Information supplied
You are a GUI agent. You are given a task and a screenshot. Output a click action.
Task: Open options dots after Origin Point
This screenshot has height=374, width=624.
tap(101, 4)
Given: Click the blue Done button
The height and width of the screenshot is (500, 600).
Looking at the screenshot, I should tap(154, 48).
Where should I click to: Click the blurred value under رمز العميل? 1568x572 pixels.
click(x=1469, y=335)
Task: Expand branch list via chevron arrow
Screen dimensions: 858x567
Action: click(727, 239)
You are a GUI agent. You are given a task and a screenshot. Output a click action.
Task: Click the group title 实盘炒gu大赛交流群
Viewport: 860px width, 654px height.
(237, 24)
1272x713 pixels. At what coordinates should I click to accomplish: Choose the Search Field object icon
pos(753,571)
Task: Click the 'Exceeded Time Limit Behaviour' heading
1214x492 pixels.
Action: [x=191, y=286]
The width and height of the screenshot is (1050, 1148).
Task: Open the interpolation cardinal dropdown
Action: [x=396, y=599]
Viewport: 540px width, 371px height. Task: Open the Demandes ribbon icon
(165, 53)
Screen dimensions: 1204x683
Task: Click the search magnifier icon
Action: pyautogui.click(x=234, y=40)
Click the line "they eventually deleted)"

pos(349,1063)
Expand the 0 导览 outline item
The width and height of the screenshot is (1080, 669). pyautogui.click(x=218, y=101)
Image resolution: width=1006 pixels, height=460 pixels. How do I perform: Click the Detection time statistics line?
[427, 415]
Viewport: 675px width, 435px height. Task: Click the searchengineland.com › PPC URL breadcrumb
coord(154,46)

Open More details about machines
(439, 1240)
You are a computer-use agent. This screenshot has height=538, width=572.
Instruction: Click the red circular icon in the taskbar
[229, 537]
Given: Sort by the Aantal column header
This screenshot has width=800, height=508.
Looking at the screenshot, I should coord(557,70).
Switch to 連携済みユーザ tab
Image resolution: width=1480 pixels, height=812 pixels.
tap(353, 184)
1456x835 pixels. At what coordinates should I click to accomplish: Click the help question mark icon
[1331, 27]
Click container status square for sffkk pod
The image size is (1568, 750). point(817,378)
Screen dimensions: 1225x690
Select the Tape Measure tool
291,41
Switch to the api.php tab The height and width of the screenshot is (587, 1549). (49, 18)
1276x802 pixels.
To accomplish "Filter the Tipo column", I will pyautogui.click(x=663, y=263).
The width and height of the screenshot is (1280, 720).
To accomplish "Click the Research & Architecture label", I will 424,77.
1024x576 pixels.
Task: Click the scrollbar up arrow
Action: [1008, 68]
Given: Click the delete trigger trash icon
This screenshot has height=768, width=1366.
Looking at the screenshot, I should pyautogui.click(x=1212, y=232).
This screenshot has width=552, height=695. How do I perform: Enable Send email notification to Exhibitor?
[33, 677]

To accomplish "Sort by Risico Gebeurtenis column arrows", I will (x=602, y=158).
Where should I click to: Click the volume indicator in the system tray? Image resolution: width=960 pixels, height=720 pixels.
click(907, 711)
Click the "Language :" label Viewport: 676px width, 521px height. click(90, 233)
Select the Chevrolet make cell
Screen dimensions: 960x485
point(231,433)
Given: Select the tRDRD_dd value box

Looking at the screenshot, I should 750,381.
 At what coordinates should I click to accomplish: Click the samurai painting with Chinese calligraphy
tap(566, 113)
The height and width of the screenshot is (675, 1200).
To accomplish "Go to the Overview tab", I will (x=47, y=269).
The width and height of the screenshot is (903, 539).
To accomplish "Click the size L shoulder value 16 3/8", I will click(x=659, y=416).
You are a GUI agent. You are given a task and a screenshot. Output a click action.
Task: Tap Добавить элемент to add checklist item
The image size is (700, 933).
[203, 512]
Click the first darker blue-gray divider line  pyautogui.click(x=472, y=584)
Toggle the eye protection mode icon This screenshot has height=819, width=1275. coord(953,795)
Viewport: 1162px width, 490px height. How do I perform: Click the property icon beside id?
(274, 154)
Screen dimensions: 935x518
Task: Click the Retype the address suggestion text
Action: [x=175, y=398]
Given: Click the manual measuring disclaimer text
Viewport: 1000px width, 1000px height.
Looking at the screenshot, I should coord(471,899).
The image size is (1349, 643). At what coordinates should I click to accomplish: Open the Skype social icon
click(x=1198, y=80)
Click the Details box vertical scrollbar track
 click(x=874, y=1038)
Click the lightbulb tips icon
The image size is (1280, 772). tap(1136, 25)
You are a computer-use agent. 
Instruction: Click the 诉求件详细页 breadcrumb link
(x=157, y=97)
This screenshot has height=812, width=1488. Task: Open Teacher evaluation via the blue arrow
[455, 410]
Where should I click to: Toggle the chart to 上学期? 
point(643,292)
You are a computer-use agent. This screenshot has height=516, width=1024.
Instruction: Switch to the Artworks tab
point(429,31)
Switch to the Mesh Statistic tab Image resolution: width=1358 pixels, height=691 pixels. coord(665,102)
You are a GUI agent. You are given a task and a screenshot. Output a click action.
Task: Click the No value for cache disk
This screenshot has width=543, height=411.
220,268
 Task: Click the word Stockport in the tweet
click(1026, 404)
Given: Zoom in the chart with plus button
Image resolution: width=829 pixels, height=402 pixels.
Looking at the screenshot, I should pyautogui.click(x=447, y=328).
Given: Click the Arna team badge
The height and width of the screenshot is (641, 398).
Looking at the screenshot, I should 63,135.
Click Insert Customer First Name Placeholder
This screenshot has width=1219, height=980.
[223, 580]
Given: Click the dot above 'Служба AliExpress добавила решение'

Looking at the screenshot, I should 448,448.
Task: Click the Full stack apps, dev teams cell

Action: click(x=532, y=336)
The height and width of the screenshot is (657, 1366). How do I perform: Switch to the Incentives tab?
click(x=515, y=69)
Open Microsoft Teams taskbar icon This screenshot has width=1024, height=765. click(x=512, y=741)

What the task asks
Each line that holds the string "Sort" is to be copied from the entries above.

Your response
Given: Sort by the Aantal column header
To accomplish "Sort by Risico Gebeurtenis column arrows", I will (x=602, y=158).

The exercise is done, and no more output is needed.